La fontaine Saint-Symphorien scintille toujours au creux du vallon de La Baclais on ne peut que vous encourager à y aller vous promener (l’endroit est public même si un voisin indélicat se l’est approprié) ; vous y trouverez l’eau si claire que…
Jean Bourgeon
A la claire fontaine : souvenirs
« La fontaine de St Symphorien: je me souviens qu’il y planait beaucoup de mystère à son sujet, mystère entretenu d’esprit à esprit par le voisinage. Je me souviens y être allé souvent les jours d’été, accompagnant ma grand’mère poussant une brouette en bois à la roue cerclée de fer. Une brouette bien pesante sous le poids d’une énorme balle d’osier remplie de linge qui était parfois préalablement bouilli dans un énorme chaudron galvanisé. Il y avait bien, non loin, un lavoir de pierres planes polies par les innombrables brassées battues de battes de bois et frottées à la brosse en chiendent et au savon de Marseille. Je me souviens encore de l’atmosphère, de l’odeur fraîche et chaude de l’été où le feuillage luxuriant des arbres filtrait les pénétrants rayons de soleil, le chemin de terre chantant sous nos pas joyeux en une poussière fine et légère…. Il me semble bien qu’une personne au moins s’y soit noyée une nuit où l’alcool mêlé de désespoir avaient sûrement eu raison de la raison de l’être. Des bruits de vengeance et de crime s’étaient vite répandus dans les chaumières. A cette époque la télévision n’avait peut-être pas encore fait son entrée ni formaté les pensées mais l’homme lui se faisait déjà bien des films…..!! » Réginald.

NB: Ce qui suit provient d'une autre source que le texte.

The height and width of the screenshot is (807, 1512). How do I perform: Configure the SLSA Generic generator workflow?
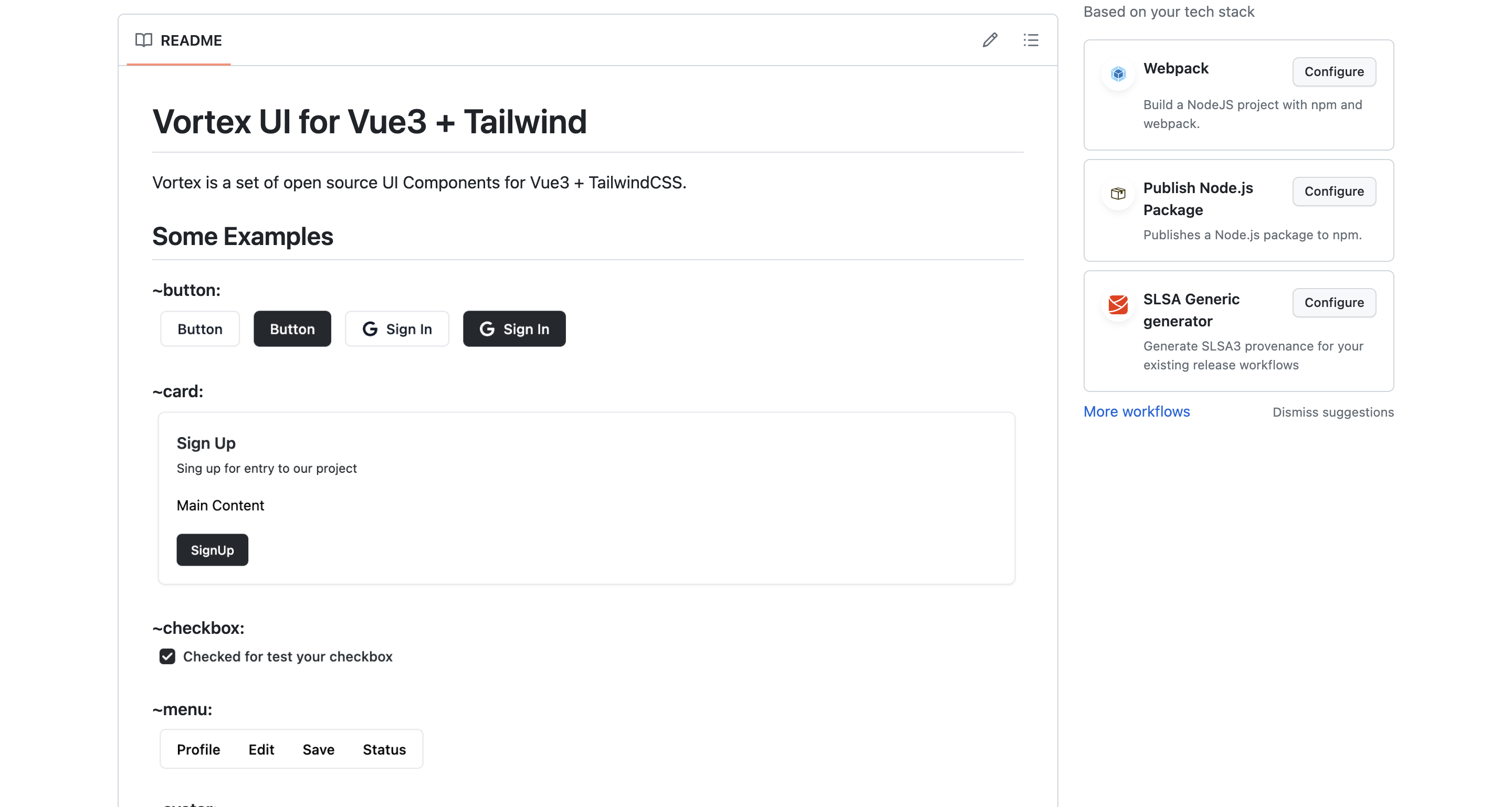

«A La Baclais : Le linge blanc était bouilli dans une chaudière chauffée au feu de bois ; vers l’âge de 11- 12 ans nous allions puiser l’eau dans le puits du village ( 17 m de profondeur) dans un récipient en bois appelé « seille ». Il fallait beaucoup d’eau pour laver, faire bouillir et rincer (surtout en hiver) car dès les beaux jours le rinçage du linge se faisait au lavoir de la fontaine Saint-Symphorien. Le chemin étant très pentu nous aidions maman à remonter sa lourde brouette pleine de ballées de linge mouillé, en la tirant avec une corde. Puis venait l’étendage et le repassage avec un fer. » Marthe.